### Data records ###
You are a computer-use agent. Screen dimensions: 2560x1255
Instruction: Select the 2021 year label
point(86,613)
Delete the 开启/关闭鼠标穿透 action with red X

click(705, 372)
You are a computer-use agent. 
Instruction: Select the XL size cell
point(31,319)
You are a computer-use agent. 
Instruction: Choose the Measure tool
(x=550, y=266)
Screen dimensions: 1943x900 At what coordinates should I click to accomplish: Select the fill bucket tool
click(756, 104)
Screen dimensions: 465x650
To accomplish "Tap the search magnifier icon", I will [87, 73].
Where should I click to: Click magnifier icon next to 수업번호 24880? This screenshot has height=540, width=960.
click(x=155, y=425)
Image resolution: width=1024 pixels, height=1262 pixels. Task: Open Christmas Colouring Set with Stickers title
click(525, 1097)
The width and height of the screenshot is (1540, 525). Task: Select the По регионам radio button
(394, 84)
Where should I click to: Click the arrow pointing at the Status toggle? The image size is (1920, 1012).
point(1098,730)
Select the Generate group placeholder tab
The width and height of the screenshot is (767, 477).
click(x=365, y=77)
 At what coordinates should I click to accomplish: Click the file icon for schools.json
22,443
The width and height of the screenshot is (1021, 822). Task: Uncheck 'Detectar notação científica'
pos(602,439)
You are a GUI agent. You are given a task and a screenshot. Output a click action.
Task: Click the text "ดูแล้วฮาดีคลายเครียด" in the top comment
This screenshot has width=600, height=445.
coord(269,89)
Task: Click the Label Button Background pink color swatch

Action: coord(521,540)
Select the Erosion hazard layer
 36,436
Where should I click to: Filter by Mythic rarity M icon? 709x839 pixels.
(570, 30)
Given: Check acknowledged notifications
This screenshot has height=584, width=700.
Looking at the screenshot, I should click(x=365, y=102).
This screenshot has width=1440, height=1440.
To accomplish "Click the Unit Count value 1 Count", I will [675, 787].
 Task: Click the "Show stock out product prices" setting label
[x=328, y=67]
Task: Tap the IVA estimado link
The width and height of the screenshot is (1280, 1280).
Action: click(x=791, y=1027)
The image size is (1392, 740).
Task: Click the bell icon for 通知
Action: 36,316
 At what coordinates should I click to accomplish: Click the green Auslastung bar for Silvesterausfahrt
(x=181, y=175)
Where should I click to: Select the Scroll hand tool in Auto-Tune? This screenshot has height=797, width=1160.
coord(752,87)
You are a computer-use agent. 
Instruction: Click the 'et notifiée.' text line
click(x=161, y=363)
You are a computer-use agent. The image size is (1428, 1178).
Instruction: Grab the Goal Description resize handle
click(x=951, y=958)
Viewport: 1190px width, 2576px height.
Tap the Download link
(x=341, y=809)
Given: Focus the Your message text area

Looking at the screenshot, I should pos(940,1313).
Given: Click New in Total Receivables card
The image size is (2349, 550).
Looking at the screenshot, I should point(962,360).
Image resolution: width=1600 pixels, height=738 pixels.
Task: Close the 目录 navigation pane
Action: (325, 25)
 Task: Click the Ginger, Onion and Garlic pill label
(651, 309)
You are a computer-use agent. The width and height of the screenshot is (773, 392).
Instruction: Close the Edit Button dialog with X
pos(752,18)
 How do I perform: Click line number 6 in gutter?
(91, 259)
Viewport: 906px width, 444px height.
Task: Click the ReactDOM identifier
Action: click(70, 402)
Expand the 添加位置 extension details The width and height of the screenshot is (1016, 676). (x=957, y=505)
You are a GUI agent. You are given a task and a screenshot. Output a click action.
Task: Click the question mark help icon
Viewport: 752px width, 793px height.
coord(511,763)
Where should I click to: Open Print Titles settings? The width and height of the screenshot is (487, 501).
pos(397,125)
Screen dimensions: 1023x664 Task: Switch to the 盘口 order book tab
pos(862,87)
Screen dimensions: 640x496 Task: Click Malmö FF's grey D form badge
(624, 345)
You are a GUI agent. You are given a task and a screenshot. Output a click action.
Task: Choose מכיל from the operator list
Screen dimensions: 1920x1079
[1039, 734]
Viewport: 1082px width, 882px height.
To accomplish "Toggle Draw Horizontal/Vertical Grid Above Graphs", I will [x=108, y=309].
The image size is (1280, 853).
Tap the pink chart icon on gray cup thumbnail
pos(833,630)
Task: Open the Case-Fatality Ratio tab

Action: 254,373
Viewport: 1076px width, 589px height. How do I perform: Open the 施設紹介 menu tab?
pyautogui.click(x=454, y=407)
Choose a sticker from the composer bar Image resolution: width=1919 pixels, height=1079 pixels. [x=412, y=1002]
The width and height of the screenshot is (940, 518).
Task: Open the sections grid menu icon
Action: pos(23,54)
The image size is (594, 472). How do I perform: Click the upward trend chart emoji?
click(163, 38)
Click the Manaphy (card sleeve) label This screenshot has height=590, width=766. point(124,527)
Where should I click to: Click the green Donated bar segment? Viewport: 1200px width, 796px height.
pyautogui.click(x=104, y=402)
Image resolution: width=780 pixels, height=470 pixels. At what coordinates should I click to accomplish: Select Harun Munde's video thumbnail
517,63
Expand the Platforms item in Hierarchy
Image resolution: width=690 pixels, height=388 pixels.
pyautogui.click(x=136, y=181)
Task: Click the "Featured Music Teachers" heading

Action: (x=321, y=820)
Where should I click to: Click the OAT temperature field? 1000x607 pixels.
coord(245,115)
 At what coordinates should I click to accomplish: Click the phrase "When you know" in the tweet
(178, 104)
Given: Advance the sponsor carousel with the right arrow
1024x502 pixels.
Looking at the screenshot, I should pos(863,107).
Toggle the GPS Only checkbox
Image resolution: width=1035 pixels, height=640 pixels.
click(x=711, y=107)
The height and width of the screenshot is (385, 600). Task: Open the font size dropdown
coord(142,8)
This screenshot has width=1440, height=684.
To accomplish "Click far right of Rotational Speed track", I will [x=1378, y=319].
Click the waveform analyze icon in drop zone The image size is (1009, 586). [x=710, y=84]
###
Task prompt: Beginning at the line that contains "Where should I click to: Click the OAT", reproduce every line down to the last line of the entries above, exactly and only those.

Response to this exercise:
Where should I click to: Click the OAT temperature field? 1000x607 pixels.
coord(245,115)
 At what coordinates should I click to accomplish: Click the phrase "When you know" in the tweet
(178, 104)
Given: Advance the sponsor carousel with the right arrow
1024x502 pixels.
Looking at the screenshot, I should pos(863,107).
Toggle the GPS Only checkbox
Image resolution: width=1035 pixels, height=640 pixels.
click(x=711, y=107)
The height and width of the screenshot is (385, 600). Task: Open the font size dropdown
coord(142,8)
This screenshot has width=1440, height=684.
To accomplish "Click far right of Rotational Speed track", I will [x=1378, y=319].
Click the waveform analyze icon in drop zone The image size is (1009, 586). [x=710, y=84]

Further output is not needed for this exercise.